A 5-stage pipelined RISC-V processor implemented in Verilog, based on the RV64I instruction set architecture, featuring a Hazard Detection Unit, Data Forwarding Unit, and a 2-bit Branch History Table (BHT).
- 5-stage pipelined RV64I processor (IF, ID, EX, MEM, WB)
- Full hazard handling: forwarding, load-use stalls, branch flush
- Dynamic branch prediction using a 2-bit saturating counter BHT (16 entries)

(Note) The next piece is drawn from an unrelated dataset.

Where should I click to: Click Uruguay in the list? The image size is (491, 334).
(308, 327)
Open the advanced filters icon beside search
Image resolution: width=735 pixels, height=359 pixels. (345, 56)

- Special ld-after-sd forwarding path
- Fully modular Verilog design with unit testbenches for each module
- Verified using loop-heavy Fibonacci benchmark
- Overview
- Datapath Architecture
- Pipeline Stages
- Hazard Handling
- Supported Instructions
- Module Descriptions
- Project Structure
- Getting Started
- Testing & Results
- Conclusion
This project presents the design and implementation of a 5-stage pipelined RISC-V processor based on the RV64I instruction set. The processor is implemented in Verilog and simulated using iVerilog.
Key characteristics:
- Executes instructions across 5 pipeline stages: IF, ID, EX, MEM, WB
- Features a Hazard Detection Unit to handle load-use data hazards via pipeline stalls and branch flushes
- Features a Forwarding Unit to resolve RAW data hazards without unnecessary stalls wherever possible
- Features a
ld-after-sdForwarding Unit for the special case of a store immediately following a load to the same register - The Register File includes write-forwarding: if WB writes and ID reads the same register in the same cycle, the new value is forwarded immediately
- A 2-bit Branch History Table (BHT) is included inside the Hazard Detection Unit for future branch prediction use
- Pipeline registers (IF/ID, ID/EX, EX/MEM, MEM/WB) hold intermediate values between stages
- Fully modular design — each datapath component is an independent Verilog module
- All modules operate synchronously with the clock signal
The complete datapath of the pipelined processor is shown below:
The datapath implements the classic 5-stage RISC-V pipeline:
- IF (Instruction Fetch) — PC provides the address; Instruction Memory returns the 32-bit instruction; PC+4 is computed for the next cycle
- ID (Instruction Decode) — Control Unit decodes the opcode; Register File reads source operands (with WB write-forwarding); Immediate Generator sign-extends the immediate field
- EX (Execute) — ALU performs the required operation; Forwarding Unit selects the correct operands; branch outcome and target address are computed
- MEM (Memory Access) — Data Memory performs load or store if required; ld-after-sd forwarding applied to store data
- WB (Write-Back) — Result is written back to the destination register
| Stage | Pipeline Register | Key Operations |
|---|---|---|
| IF | IF/ID | Instruction fetch, PC+4 |
| ID | ID/EX | Register read, control signal generation, immediate generation |
| EX | EX/MEM | ALU operation, forwarding selection, branch outcome |
| MEM | MEM/WB | Data memory read/write, ld-after-sd forwarding |
| WB | — | Write result to register file |
The Forwarding Unit detects when a register being read in the EX stage was written by an instruction still in the EX/MEM or MEM/WB pipeline stage. It forwards the correct value directly to the ALU inputs, eliminating most data hazard stalls.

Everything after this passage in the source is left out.